__EXTRACTED MATERIAL__:

○ ○ ○ ○

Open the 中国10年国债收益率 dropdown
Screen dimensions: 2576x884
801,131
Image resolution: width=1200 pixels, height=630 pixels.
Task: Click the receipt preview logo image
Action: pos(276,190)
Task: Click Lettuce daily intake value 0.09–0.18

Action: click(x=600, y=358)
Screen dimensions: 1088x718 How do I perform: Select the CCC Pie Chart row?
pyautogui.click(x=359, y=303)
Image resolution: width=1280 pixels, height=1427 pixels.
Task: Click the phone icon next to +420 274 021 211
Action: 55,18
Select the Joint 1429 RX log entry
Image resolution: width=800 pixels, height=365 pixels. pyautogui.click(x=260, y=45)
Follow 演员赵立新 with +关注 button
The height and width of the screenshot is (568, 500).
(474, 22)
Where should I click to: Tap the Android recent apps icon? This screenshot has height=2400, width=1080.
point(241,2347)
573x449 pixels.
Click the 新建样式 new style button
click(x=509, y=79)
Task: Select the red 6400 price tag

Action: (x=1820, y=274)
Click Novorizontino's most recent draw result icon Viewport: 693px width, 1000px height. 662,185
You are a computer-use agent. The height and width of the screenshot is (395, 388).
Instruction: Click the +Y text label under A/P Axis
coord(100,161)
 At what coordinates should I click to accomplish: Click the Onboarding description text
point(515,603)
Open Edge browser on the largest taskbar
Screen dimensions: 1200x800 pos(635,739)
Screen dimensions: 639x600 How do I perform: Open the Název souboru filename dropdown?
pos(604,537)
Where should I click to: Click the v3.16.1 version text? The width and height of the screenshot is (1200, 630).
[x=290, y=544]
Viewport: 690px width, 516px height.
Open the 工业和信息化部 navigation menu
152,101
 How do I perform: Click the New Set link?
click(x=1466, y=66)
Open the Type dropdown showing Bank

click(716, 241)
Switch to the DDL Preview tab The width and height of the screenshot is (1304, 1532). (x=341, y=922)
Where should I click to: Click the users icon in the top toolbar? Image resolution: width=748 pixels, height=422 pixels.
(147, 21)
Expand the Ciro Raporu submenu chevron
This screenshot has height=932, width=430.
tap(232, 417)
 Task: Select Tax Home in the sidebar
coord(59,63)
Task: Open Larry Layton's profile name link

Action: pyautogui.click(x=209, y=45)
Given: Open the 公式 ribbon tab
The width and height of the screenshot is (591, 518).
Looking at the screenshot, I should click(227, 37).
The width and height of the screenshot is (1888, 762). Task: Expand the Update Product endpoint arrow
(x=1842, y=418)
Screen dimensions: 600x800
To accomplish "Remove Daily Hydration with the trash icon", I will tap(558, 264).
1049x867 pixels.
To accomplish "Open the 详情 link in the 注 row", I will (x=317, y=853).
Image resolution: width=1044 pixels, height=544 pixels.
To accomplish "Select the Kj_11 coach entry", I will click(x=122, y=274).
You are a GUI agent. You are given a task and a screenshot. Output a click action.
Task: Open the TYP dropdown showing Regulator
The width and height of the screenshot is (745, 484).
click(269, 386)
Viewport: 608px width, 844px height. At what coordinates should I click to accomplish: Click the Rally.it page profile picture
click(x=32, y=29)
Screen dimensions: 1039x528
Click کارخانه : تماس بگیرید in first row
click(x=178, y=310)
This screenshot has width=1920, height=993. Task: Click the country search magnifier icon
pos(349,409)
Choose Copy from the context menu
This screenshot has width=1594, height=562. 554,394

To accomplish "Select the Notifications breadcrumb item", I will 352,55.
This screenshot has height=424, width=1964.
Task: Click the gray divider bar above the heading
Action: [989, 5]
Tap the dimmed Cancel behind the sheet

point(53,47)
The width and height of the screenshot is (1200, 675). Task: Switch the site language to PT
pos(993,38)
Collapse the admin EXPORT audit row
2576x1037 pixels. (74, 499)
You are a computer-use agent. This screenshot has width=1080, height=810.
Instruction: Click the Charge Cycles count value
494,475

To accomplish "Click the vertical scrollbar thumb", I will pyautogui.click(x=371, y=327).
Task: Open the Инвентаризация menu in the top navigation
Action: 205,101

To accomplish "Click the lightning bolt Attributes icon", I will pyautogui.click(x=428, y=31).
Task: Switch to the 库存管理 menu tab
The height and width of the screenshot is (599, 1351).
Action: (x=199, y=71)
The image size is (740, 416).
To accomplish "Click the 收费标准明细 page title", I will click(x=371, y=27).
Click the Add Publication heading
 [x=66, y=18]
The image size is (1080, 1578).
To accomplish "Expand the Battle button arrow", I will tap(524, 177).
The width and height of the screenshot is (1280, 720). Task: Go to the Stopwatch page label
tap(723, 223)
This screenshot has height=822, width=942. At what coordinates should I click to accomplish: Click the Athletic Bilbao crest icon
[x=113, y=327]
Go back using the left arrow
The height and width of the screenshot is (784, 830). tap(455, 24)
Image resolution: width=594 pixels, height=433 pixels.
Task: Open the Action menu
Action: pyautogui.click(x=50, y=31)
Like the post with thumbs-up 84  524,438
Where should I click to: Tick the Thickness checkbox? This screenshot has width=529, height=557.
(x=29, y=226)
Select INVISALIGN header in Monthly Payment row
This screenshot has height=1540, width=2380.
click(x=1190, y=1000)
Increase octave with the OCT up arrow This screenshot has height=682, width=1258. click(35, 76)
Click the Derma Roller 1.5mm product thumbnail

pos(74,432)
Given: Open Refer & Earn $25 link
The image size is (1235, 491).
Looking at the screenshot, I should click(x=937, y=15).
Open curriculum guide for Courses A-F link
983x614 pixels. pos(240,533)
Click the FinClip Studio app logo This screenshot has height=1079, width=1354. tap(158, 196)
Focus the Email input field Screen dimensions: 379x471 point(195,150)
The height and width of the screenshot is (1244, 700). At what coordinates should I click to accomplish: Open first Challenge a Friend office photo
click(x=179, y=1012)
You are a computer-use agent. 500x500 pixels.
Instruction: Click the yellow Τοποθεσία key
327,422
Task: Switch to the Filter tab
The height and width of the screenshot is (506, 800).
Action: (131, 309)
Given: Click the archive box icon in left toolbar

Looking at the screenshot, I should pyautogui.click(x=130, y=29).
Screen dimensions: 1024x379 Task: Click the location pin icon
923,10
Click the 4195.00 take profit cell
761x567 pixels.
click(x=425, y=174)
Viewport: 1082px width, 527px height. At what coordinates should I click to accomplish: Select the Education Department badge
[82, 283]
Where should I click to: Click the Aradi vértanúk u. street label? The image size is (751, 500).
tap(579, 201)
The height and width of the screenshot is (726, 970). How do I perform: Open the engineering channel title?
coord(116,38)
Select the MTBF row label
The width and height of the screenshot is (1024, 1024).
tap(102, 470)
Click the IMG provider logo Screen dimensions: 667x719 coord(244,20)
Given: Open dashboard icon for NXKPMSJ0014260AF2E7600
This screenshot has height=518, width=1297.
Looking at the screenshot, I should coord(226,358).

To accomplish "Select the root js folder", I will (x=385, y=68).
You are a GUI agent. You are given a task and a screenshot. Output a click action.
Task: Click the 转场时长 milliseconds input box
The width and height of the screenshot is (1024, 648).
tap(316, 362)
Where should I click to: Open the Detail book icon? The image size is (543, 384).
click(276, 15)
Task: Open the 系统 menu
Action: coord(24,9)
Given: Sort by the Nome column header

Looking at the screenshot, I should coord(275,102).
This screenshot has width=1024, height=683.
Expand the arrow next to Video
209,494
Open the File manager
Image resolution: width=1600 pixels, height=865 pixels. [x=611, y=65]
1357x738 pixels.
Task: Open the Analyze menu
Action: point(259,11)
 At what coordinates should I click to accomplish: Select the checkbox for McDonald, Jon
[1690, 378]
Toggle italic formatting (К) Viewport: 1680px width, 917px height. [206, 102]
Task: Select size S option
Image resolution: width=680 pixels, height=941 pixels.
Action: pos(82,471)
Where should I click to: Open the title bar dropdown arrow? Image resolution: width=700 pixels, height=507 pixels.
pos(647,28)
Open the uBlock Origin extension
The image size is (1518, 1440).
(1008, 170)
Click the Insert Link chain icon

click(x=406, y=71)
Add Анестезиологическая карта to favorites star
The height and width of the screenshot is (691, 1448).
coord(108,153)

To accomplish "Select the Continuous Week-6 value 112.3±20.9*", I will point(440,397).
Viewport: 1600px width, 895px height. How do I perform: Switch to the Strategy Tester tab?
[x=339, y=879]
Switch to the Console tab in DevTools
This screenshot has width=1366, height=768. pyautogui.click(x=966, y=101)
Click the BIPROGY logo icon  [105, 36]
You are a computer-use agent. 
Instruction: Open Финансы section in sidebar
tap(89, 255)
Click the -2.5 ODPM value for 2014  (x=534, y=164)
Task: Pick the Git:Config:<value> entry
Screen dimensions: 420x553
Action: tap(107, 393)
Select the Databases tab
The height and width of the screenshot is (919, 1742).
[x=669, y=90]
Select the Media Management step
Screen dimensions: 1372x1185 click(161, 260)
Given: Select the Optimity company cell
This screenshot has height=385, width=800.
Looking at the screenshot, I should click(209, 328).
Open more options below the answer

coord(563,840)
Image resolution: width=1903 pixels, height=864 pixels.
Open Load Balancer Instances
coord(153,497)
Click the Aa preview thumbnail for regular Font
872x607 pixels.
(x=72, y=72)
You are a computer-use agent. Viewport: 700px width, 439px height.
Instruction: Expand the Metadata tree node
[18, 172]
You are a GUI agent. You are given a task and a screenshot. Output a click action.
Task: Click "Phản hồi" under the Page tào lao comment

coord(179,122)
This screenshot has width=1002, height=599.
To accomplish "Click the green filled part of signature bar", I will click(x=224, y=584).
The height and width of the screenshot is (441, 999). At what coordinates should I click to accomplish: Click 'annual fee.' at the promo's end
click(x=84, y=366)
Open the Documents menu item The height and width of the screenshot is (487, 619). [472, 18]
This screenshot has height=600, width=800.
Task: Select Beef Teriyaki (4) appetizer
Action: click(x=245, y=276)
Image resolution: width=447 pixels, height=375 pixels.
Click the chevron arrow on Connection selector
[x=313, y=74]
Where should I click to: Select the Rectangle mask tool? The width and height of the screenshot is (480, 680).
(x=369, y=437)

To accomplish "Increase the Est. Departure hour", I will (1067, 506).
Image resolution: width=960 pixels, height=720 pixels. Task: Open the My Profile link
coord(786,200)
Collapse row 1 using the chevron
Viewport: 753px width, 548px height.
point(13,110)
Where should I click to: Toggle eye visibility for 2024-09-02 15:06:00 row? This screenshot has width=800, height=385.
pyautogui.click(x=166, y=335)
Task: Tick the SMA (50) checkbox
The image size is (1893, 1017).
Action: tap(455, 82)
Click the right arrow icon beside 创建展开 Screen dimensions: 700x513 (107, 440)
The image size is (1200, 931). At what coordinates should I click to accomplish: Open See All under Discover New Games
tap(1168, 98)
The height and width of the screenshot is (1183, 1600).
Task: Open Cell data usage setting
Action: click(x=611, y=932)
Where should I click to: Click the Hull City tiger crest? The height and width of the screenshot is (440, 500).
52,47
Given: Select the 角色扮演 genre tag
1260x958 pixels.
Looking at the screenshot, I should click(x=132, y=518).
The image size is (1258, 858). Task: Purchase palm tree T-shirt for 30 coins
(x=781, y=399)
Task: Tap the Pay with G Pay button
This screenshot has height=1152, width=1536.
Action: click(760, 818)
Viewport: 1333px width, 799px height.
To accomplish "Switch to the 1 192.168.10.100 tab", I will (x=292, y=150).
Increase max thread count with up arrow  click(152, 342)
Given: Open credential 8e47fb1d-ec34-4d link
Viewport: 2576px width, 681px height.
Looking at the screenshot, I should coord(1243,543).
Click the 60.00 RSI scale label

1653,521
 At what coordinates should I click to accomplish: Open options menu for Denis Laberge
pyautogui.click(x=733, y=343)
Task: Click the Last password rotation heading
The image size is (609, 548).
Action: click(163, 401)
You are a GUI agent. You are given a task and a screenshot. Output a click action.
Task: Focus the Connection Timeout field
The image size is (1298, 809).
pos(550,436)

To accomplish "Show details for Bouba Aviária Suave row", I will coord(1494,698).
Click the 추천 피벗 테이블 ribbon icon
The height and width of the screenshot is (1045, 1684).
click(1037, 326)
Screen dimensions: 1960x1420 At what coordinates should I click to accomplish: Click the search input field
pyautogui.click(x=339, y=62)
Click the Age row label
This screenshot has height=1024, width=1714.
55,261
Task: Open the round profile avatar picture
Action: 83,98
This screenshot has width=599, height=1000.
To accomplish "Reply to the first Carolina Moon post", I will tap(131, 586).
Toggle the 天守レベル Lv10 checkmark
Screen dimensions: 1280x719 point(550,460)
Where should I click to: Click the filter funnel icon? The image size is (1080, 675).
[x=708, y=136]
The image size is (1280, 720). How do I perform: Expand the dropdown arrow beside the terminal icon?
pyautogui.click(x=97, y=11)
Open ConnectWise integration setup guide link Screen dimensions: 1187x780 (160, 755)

○ ○ ○ ○

Restate the data verbatim through the "Click Novorizontino's most" line.

Open the 中国10年国债收益率 dropdown
Screen dimensions: 2576x884
801,131
Image resolution: width=1200 pixels, height=630 pixels.
Task: Click the receipt preview logo image
Action: pos(276,190)
Task: Click Lettuce daily intake value 0.09–0.18

Action: click(x=600, y=358)
Screen dimensions: 1088x718 How do I perform: Select the CCC Pie Chart row?
pyautogui.click(x=359, y=303)
Image resolution: width=1280 pixels, height=1427 pixels.
Task: Click the phone icon next to +420 274 021 211
Action: 55,18
Select the Joint 1429 RX log entry
Image resolution: width=800 pixels, height=365 pixels. pyautogui.click(x=260, y=45)
Follow 演员赵立新 with +关注 button
The height and width of the screenshot is (568, 500).
(474, 22)
Where should I click to: Tap the Android recent apps icon? This screenshot has height=2400, width=1080.
point(241,2347)
573x449 pixels.
Click the 新建样式 new style button
click(x=509, y=79)
Task: Select the red 6400 price tag

Action: (x=1820, y=274)
Click Novorizontino's most recent draw result icon Viewport: 693px width, 1000px height. 662,185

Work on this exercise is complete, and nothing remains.